▶ [Stated problem 1]: List every studio album that the Locnville profile names.
▶ [Stated problem 2]: According to the Locnville profile, what award did the duo win at the 2010 MK Awards?

[begin Document excerpt]

- Born: Andrew Chaplin Brian Chaplin 14 May 1990 (age 36) New York City, United States
- Origin: Cape Town, Western Cape, South Africa
- Genres: Pop, electro, hip hop
- Labels: ContraBanned Just Music Sony Music Entertainment Jive Records (Worldwide) Epic Records (UK) Warner Music South Africa
- Members: Andrew Chaplin Brian Chaplin
- Website: locnville.com

= Locnville =

South African hip hop band

Locnville (sometimes abridged as LCNVL) is a South African electro hop music duo. Identical twin brothers Andrew and Brian Chaplin formed Locnville in Cape Town, South Africa, in 2009. The twins are singer-songwriters, song producers and musicians, in addition to being guitarists, drummers and business entrepreneurs.

Their debut studio album titled Sun in My Pocket was released in South Africa in February 2010 and had proven to become a major success, peaking at No. 1 on the RISA South African Albums Chart and later winning them the award for "best newcomer" at the 2010 MK Awards.

Their second studio album titled Running To Midnight was released on 1 July 2011, including a high-definition music video for one of the album's tracks titled "Stars Above You".

The twins released their third studio album titled Taste the Weekend on 17 June 2016.

==Life and career==
===1990–98: Early years===
Andrew and Brian Chaplin were born identical twin brothers in New York, United States on 14 May 1990 to Pam Eichner, an American actress, and Spencer Chaplin, a guitarist. At the age of two they relocated to Cape Town, South Africa, where the family lived together until their parents' divorce in 1997. The twins then started spending alternate weeks with either parent. They returned eventually to the United States in 2001 with their mother and finally moved back to South Africa in 2003 to live with their father.

[end Document excerpt]
[begin Stored data]

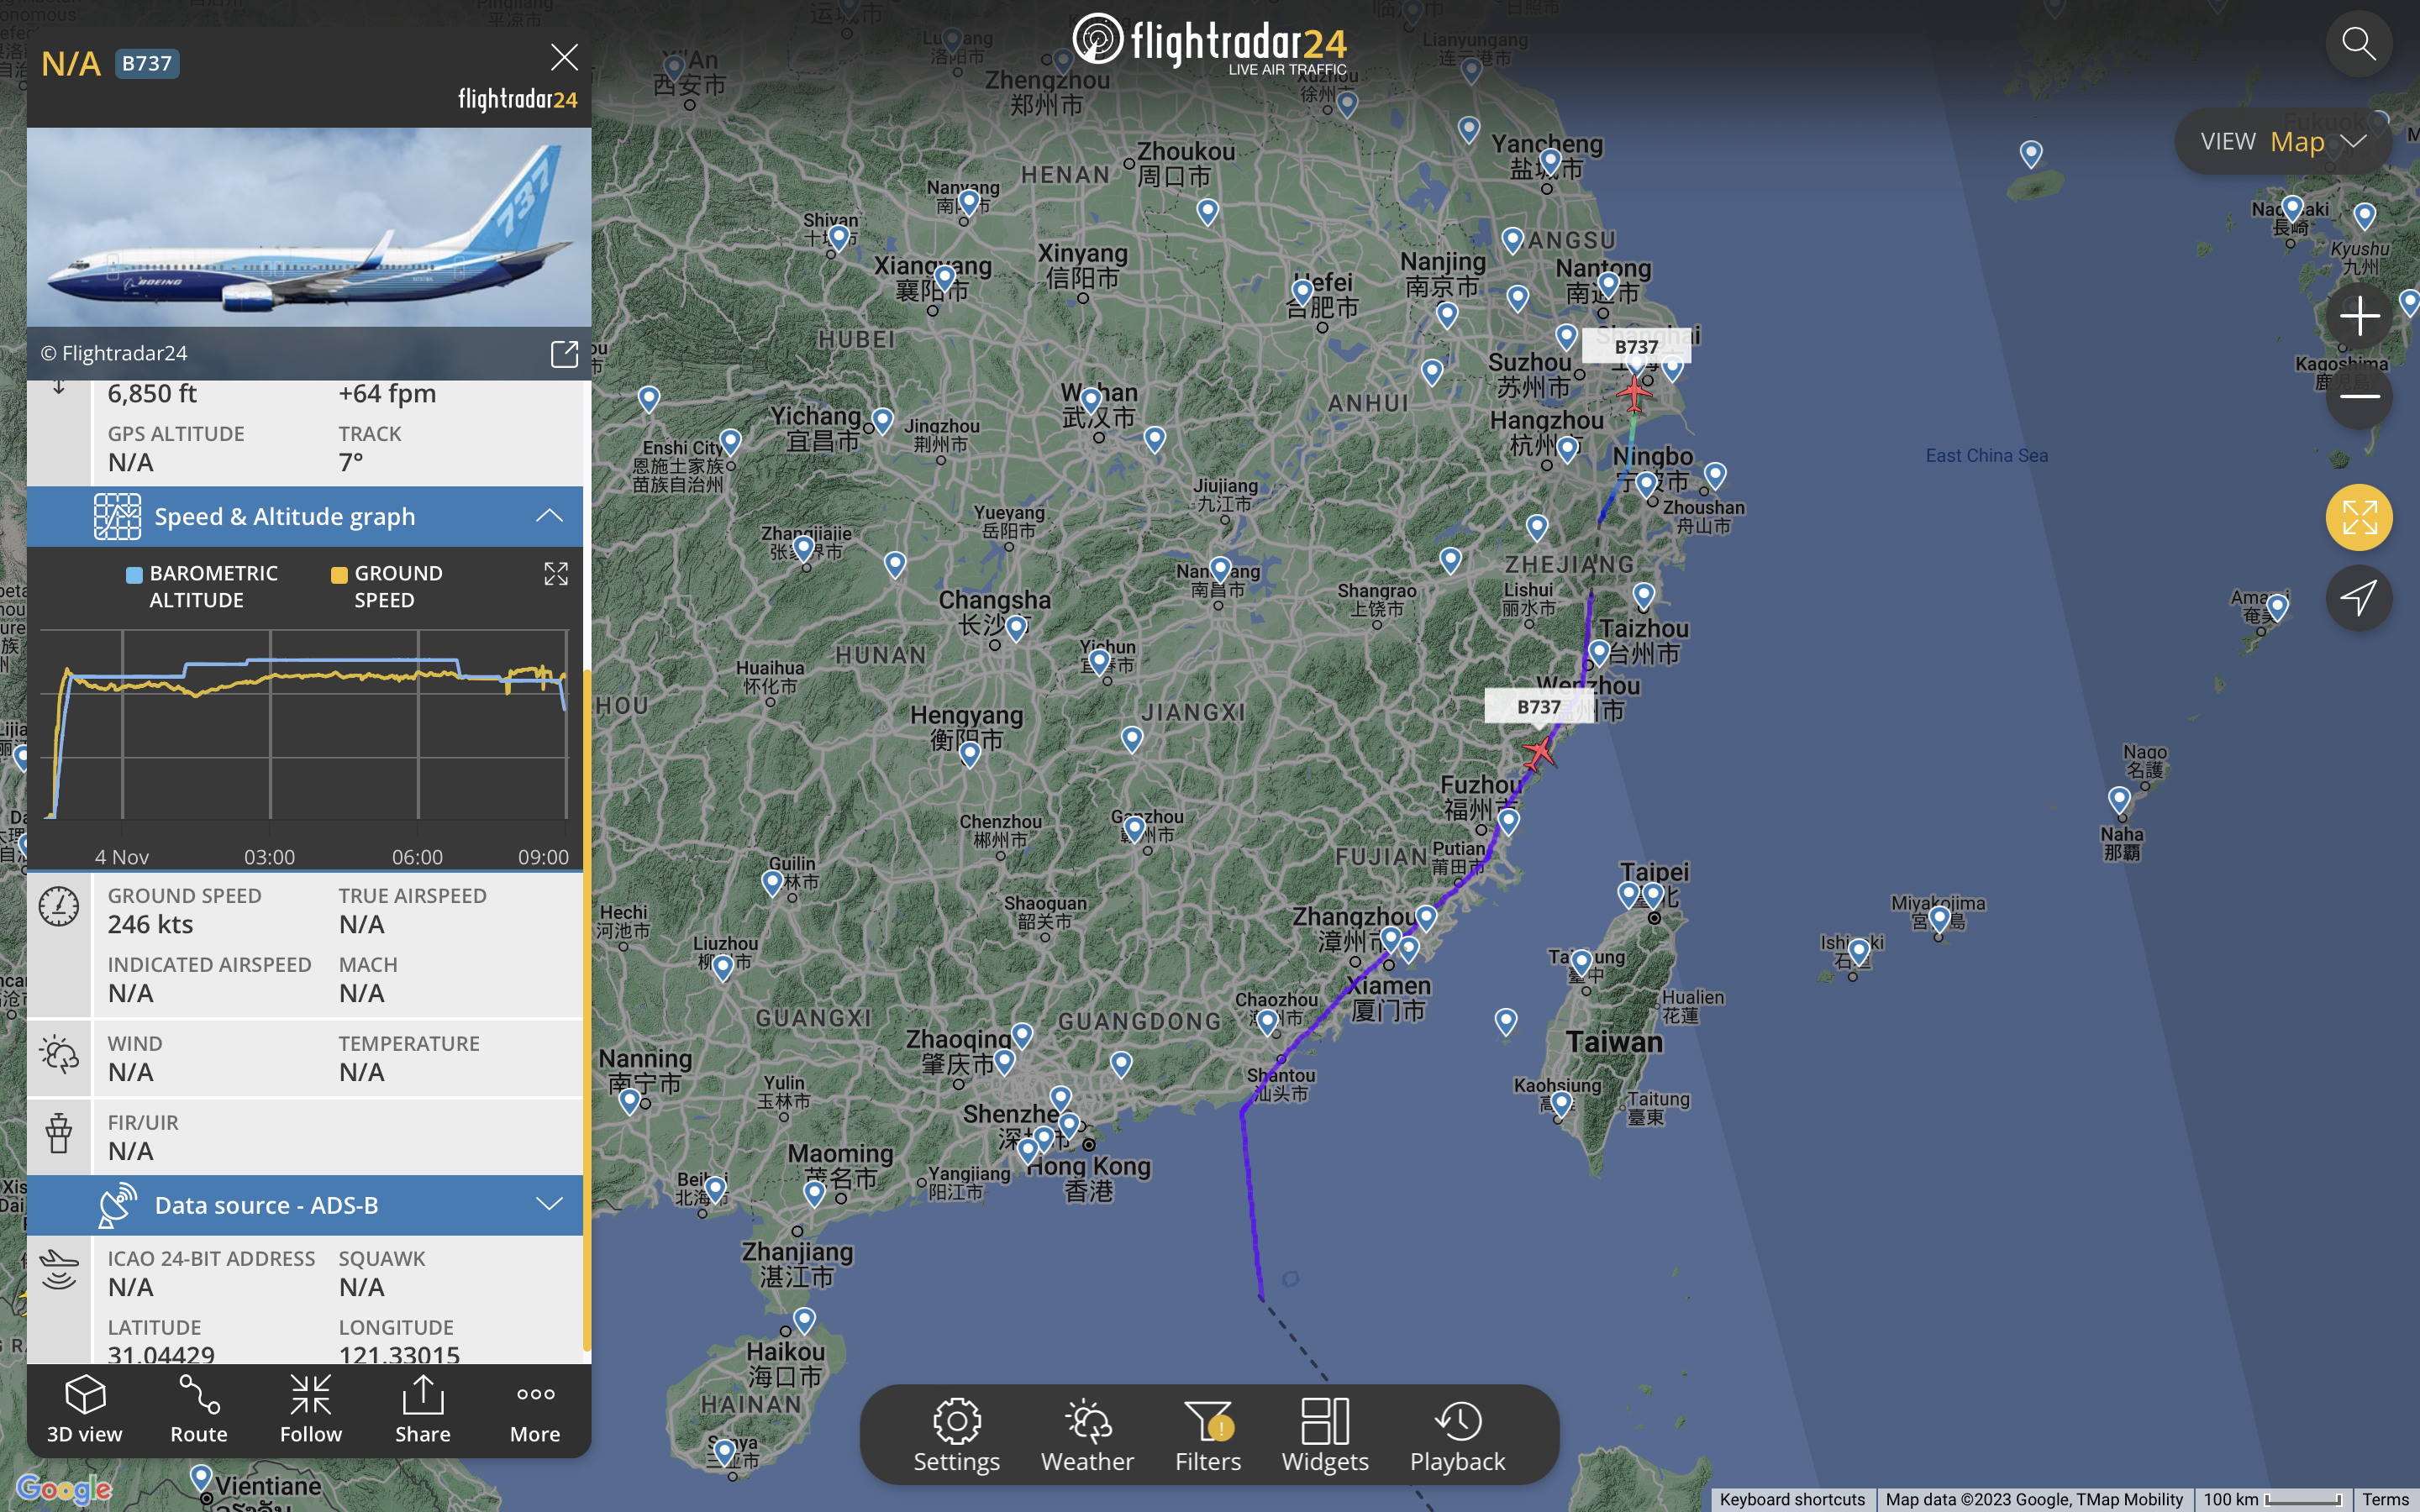Click the search magnifier icon
The height and width of the screenshot is (1512, 2420).
(x=2358, y=44)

[end Stored data]

▶ [Complete output 1]:
Sun in My Pocket
Running To Midnight
Taste the Weekend

▶ [Complete output 2]: The award for "best newcomer."